▶ [What to work on] Would you please retype the records that follow, word for word?
▬▬▬
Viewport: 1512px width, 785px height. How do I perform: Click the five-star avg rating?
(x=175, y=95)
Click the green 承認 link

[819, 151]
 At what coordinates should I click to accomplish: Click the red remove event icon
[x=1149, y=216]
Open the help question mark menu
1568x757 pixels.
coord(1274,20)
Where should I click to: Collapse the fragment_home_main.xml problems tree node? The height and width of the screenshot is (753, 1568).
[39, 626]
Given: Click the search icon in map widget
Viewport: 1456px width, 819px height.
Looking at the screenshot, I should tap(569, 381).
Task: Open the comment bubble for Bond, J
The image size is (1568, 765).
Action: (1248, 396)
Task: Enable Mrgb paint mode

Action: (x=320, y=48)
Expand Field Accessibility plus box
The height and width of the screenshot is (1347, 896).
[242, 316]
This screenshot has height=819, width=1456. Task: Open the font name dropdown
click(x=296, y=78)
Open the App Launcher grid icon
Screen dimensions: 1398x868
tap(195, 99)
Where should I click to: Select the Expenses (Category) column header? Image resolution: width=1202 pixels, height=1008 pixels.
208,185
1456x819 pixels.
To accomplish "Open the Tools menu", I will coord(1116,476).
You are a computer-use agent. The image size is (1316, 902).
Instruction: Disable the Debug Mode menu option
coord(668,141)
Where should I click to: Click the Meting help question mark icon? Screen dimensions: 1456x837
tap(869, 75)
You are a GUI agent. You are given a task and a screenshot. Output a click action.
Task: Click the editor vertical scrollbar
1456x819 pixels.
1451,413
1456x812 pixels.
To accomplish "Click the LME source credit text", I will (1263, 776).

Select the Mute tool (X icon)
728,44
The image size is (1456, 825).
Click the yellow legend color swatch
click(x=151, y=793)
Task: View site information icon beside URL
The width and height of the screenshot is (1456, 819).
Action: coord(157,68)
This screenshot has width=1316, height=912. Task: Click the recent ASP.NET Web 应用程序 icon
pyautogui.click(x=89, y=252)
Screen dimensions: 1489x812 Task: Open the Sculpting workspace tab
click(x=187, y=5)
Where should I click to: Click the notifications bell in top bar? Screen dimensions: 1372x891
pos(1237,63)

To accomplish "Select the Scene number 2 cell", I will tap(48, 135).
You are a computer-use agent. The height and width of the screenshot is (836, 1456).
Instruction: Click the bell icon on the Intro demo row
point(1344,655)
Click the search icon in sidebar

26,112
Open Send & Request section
▬▬▬
▶ [Output for this exercise]
Viewport: 1512px width, 785px height. How do I perform: Click the five-star avg rating?
(x=175, y=95)
Click the green 承認 link

[819, 151]
 At what coordinates should I click to accomplish: Click the red remove event icon
[x=1149, y=216]
Open the help question mark menu
1568x757 pixels.
coord(1274,20)
Where should I click to: Collapse the fragment_home_main.xml problems tree node? The height and width of the screenshot is (753, 1568).
[39, 626]
Given: Click the search icon in map widget
Viewport: 1456px width, 819px height.
Looking at the screenshot, I should tap(569, 381).
Task: Open the comment bubble for Bond, J
The image size is (1568, 765).
Action: (1248, 396)
Task: Enable Mrgb paint mode

Action: (x=320, y=48)
Expand Field Accessibility plus box
The height and width of the screenshot is (1347, 896).
[242, 316]
This screenshot has height=819, width=1456. Task: Open the font name dropdown
click(x=296, y=78)
Open the App Launcher grid icon
Screen dimensions: 1398x868
tap(195, 99)
Where should I click to: Select the Expenses (Category) column header? Image resolution: width=1202 pixels, height=1008 pixels.
208,185
1456x819 pixels.
To accomplish "Open the Tools menu", I will coord(1116,476).
You are a computer-use agent. The image size is (1316, 902).
Instruction: Disable the Debug Mode menu option
coord(668,141)
Where should I click to: Click the Meting help question mark icon? Screen dimensions: 1456x837
tap(869, 75)
You are a GUI agent. You are given a task and a screenshot. Output a click action.
Task: Click the editor vertical scrollbar
1456x819 pixels.
1451,413
1456x812 pixels.
To accomplish "Click the LME source credit text", I will (1263, 776).

Select the Mute tool (X icon)
728,44
The image size is (1456, 825).
Click the yellow legend color swatch
click(x=151, y=793)
Task: View site information icon beside URL
The width and height of the screenshot is (1456, 819).
Action: coord(157,68)
This screenshot has width=1316, height=912. Task: Click the recent ASP.NET Web 应用程序 icon
pyautogui.click(x=89, y=252)
Screen dimensions: 1489x812 Task: Open the Sculpting workspace tab
click(x=187, y=5)
Where should I click to: Click the notifications bell in top bar? Screen dimensions: 1372x891
pos(1237,63)

To accomplish "Select the Scene number 2 cell", I will tap(48, 135).
You are a computer-use agent. The height and width of the screenshot is (836, 1456).
Instruction: Click the bell icon on the Intro demo row
point(1344,655)
Click the search icon in sidebar

26,112
Open Send & Request section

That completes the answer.